Where are all those electric autos?
When are we going to see more electric cars on the road?What are we waiting for? Charlotte Owen Ann Arbor, Mich.
A former college professor, Arthur Farrell of East Lansing, Mich., drives a 1961 Volkswagen Beetle for which he paid $100 in 1972. What makes it different from most other VW Beetles on the road? Mr. Farrell's car runs on battery power alone.
The only trouble is, the car won't go any farther than 40 miles on a charge and has a top speed of 35 miles on hour. And therein lies the rub.
When people ask about electric cars and why there aren't more of them around, the answer lies in the limited range of the cars with the technology available at a marketable price in today's world. Perhaps several dozen companies in the US now build electric cars of one kind or another, including Comuta-Car of Sebring, Fla., which replaced the Citi-Car of a few years ago. But unless a car has a range of more than 40 or 50 miles, it isn't likely to meet the requirements of more than an infinitessimal number of motorists these days.
There is absolutely no question, however, that more electric cars are on their way. In fact, by the year 2000 -- only 20 years from now -- the industry newsletter, Electric Vehicle Progress, predicts that more than 10 million "electrics" of all types will be in the US traffic mix. Optimistic or not, no one doubts that there is a future, and maybe a big one, for the electric car.
General Motors a few months ago announced that it had licked the battery problem, a major stumbling block to a feasible battery-run vehicle.
"We didn't have any confidence we could build an electric car until we licked the battery problem," says E.M. Estes, president of GM. "now that we have the battery in the barn, we believe we are on our way," he adds.

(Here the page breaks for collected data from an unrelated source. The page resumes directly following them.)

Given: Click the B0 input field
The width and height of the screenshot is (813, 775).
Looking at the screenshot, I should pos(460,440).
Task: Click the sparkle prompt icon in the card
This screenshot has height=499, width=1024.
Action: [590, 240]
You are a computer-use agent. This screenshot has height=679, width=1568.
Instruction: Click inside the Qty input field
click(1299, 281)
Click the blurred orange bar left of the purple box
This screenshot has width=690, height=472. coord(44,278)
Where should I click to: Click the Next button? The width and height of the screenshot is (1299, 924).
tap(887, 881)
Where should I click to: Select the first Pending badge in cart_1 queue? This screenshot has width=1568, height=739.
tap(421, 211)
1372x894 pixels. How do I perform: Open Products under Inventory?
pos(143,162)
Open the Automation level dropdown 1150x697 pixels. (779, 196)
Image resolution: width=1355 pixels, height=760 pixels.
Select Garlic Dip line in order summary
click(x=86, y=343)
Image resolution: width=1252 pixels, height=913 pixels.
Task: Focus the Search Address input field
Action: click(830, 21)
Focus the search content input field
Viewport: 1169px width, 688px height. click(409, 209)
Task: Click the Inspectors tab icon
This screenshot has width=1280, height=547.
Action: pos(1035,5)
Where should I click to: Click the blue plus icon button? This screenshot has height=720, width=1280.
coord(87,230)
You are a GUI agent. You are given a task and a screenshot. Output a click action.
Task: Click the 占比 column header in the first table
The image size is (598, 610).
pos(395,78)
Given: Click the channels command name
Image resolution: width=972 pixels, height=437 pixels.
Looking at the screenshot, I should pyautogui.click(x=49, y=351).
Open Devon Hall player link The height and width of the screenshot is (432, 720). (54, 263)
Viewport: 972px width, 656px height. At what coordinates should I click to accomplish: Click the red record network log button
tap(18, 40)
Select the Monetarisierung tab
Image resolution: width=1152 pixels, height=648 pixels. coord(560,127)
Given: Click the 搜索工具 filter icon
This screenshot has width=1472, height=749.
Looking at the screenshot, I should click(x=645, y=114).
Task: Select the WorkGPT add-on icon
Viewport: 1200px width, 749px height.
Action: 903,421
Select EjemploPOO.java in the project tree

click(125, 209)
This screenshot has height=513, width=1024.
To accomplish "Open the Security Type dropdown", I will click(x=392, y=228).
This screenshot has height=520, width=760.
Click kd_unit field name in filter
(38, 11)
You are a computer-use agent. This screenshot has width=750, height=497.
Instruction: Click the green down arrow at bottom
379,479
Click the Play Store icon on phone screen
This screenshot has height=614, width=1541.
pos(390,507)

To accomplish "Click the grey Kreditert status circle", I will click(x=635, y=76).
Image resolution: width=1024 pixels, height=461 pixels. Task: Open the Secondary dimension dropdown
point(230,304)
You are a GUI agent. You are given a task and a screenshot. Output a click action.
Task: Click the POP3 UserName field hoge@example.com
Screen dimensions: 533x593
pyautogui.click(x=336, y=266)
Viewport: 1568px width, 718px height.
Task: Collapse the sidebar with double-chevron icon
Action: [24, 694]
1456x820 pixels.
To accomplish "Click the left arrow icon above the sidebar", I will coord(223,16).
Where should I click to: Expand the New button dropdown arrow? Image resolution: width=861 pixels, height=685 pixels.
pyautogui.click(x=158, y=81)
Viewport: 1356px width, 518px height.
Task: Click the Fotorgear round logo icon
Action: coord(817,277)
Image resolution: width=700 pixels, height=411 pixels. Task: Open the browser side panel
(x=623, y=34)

GM has said it will put an electric vehicle in the showroom by the mid-1980s although it doesn't go on to say what type of vehicle it will be.
In any event, both the federal government and private industry are pursuing the hunt for a viable vehicle that will go at least 100 miles on a battery charge, plus the capability for a large number of recharges before the battery pack has to be replaced -- a costly operation, to be sure.
The GM car, according to Mr. Estes, is expected to go at least 30,000 miles on a set of batteries.
Thus, you can look for more electric cars during the decade of the 1980's -- certainly far more than in the decade just past.
So while there may not be "an electric" in every garage, it's more and more likely that there may be one beside you at the red traffic light up ahead, especially in the city.